With nothing better to do this morning, I made up a better tool.  The rod is 1/2 inch diameter cold roll threaded on both ends in 1/2x20 threads.  The hammer part
weighs about 8 pounds(I'm guessing on that) so is fairly hefty.  The work end was made to accept a variety of bolts or whatever is required for the job.  



Meanwhile it can sit under the bench until I need such a tool again.


----------



## cathead (Oct 22, 2020)

The slide hammer saved the day again as I knew it would.  I needed to remove the inside bearing race and made a weldment
that included some 1/2 x20 threads.  It made an easy job of bearing removal from the armature.  The end piece on the slide
hammer threads off allowing one to add any type of attachment required.

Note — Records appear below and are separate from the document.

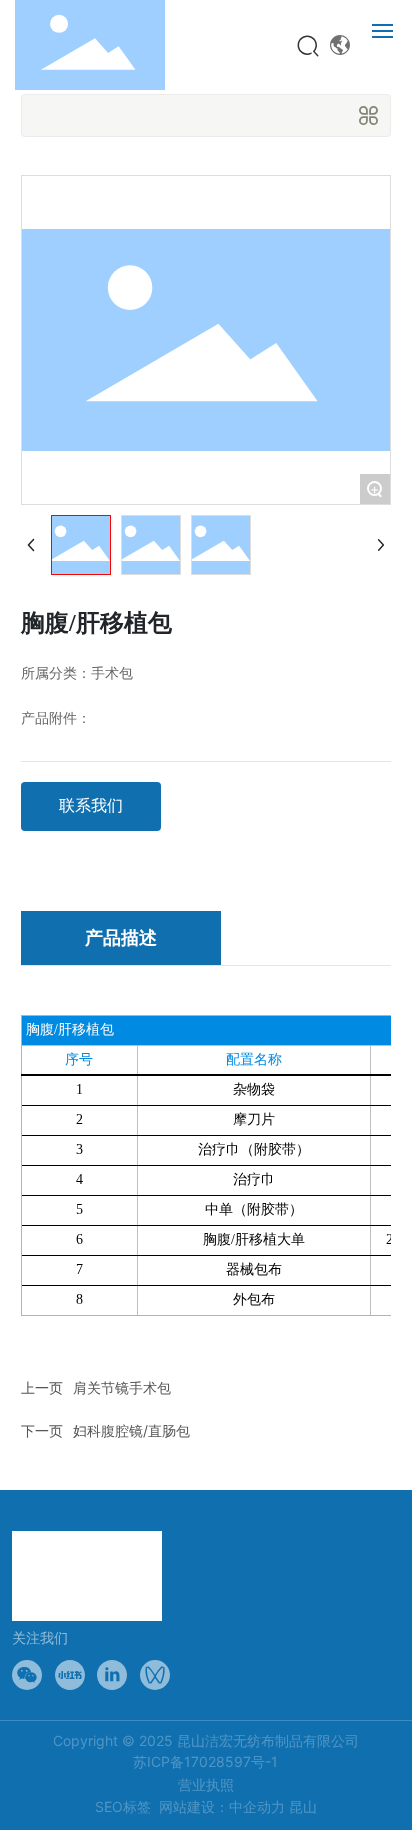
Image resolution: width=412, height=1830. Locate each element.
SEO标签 (123, 1806)
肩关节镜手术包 (122, 1387)
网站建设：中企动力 (222, 1806)
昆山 (303, 1806)
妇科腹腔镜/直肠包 (131, 1430)
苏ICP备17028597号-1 (205, 1761)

This isn't the best photo on the world but shows the project mostly.  The weldment bearing puller attachment is zip tied
to the puller in case I need to use it again.  You can bet that if it wasn't attached to the slide hammer that
it would be either lost or tossed when needed again.  Tomorrow the bearing arrives so this mess on the floor
will remain untouched until then and the reassembly begins.


----------



## aliva (Oct 22, 2020)

Just a friendly suggestion, put a guard ahead of the handle, so your hand wont go beyond the handle. This will prevent pinching your hand with the slide weight. Ask me how I know.


----------



## cathead (Oct 26, 2020)

That thought has occurred to me and I am aware of the hazard.  The hammer is almost 3 inches in diameter
and I hold it toward the front.   A 5 inch diameter disc would make it a little ungainly so will leave it as is and be
careful when using it.  Thank you for your comment from Sudbury, aliva.


----------



## LucidCnC (Oct 26, 2020)

+1, it has bitten me one to many times


----------